My father answered that night when I called for my mom. His heart troubles have become harder on him in recent years and I'm not used to his voice sounding this meek. During my childhood, he was often yelling loudly or not saying much at all. Present-day Dad told me that they had gone to Sea Lovers for dinner and that my mother had eaten oysters. She had oysters for the first time, he told me, when they first moved to Vancouver. I pressed on, surprised at this spontaneous recollection from someone once so reticent. They had gone for dinner at a place on Skid Row, he continued. He meant at Main and Cordova, which now falls within one of the
most notorious neighbourhoods in Canada. The oysters looked green and she wasn't sure she should eat them. After I got Mom on the phone, she explained that she had been feeling adventurous because she already knew she liked frogs legs. I've never known my mom to be a courageous eater, besides unidentified dim sum in old Chinatown which is remarkably brave if highly localized, so I kept asking questions. Turns out she had tried them in Windsor, Ontario when she was 19. She couldn't remember if she had been there for six months or a year. She had worked as a waitress for one aunt on weekends and another aunt and uncle during the week at their record store where they also sold radios and television sets. TVs were still new, she explained, so not many people had one yet. Backtrack a few details. She worked in a record store?! I work in a record store!

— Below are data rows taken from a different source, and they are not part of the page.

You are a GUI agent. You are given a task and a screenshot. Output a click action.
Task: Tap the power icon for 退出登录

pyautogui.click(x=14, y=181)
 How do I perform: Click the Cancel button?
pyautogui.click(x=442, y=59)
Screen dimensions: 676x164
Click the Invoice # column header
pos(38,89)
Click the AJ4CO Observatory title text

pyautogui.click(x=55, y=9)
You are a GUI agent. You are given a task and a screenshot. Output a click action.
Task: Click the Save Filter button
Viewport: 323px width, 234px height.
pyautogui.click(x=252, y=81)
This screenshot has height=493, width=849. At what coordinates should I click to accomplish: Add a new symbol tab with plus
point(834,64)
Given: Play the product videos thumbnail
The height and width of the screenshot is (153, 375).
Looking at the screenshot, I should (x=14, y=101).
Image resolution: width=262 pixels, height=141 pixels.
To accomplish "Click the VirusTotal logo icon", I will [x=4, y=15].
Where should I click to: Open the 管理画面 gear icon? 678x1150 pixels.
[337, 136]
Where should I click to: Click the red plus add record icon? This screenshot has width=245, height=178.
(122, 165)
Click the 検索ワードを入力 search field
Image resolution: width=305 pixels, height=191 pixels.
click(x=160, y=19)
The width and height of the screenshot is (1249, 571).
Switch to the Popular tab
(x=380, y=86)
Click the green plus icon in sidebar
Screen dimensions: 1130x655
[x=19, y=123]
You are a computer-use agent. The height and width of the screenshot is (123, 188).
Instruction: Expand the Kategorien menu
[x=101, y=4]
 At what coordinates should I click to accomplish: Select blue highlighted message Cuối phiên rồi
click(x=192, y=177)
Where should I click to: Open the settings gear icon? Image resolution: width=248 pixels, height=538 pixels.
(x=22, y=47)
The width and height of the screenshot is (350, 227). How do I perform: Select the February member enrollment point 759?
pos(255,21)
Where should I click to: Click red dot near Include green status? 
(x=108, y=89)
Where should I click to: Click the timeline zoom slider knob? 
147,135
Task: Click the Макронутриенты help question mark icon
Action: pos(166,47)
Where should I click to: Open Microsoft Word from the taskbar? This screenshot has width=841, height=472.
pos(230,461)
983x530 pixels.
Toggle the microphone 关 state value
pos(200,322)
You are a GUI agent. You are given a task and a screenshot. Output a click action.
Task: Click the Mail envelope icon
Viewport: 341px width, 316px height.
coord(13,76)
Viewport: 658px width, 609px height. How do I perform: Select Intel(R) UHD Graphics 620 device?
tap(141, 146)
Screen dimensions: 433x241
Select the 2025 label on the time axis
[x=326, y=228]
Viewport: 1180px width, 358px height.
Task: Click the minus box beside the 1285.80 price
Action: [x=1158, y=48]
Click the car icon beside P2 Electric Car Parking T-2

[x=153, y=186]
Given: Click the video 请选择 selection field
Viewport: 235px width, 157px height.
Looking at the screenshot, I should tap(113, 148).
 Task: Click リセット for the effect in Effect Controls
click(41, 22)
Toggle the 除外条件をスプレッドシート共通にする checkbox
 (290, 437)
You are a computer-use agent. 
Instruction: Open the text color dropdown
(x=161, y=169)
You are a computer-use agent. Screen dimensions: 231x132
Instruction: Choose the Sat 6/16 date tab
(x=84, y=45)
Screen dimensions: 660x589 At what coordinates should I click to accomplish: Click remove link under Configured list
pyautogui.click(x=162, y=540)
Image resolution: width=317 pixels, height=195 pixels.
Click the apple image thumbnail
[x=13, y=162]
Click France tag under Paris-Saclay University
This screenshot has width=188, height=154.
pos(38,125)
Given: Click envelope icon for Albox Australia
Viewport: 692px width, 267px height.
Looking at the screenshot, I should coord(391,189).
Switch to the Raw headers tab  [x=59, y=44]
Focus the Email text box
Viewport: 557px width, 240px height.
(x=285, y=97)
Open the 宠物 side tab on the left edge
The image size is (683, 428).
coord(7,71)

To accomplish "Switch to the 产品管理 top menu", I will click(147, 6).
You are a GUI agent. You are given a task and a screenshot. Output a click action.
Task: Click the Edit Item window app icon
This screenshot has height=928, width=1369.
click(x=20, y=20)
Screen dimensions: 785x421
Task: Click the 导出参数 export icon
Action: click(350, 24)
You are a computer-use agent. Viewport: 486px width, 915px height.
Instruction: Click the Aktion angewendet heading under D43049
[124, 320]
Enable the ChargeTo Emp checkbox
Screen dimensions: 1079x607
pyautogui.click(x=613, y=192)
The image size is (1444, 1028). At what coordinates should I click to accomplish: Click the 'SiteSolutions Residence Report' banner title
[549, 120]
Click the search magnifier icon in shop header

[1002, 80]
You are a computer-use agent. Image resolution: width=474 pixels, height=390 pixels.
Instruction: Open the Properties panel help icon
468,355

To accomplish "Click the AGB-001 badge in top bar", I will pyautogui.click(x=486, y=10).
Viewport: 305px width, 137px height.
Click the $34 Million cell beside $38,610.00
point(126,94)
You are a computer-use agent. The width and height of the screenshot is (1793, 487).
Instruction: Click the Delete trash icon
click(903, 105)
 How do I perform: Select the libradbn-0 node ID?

Even though the circumstances are different, I felt like I had a little bit more in common with my mom, which is to say a little more than next to nothing. I mean, besides the neuroses I inherited. Obviously.
This new information did kind of blow my mind. I was only aware of the brief time she had worked in Winnipeg before taking off with my dad. I knew she had been close with her aunts in Windsor but didn't know much about that chapter in her life. I know her visit to Windsor about ten years ago had broken her heart because she witnessed Aunt N. drinking herself to death. I had met her when I was around seven and I still possess vivid memories of her because she was larger than life and also larger than most people. I remember riding past the low-lying tomato and tobacco fields in the backseat of her old black Cadillac, which seemed to me like the perfect car for a vampire because the leather upholstery was deep red, cracked and covered in cobwebs. She lived in a trailer with her final companion and drinking buddy. The trailer fascinated me because I had never been in one before, and the walls were covered in plaques with low-brow humour that appealed to kid-me. My great-aunt died not long after my mom's last visit.
I miss my parents but this time and distance has allowed me to put my childhood and family life in perspective, allowing me to get over some of the psychic damage that's been holding me back from
really living. But I can stay away for only so long, and waiting for the day I've either lost enough weight (oh, to be less than average size) or figure I'm able to withstand my mother's
fat phobia (sarcastic comebacks, notwithstanding) will only add additional years to my self-imposed exile. I'm
almost ready to fly home for a visit. That might be when I'm finally able to put down the heavier parts of my baggage. When the good stories start to match the number of bad stories, the greater narrative arc starts to balance out and you don't feel so compelled to drag the volumes with you to remind you of who you are and who you don't want to become.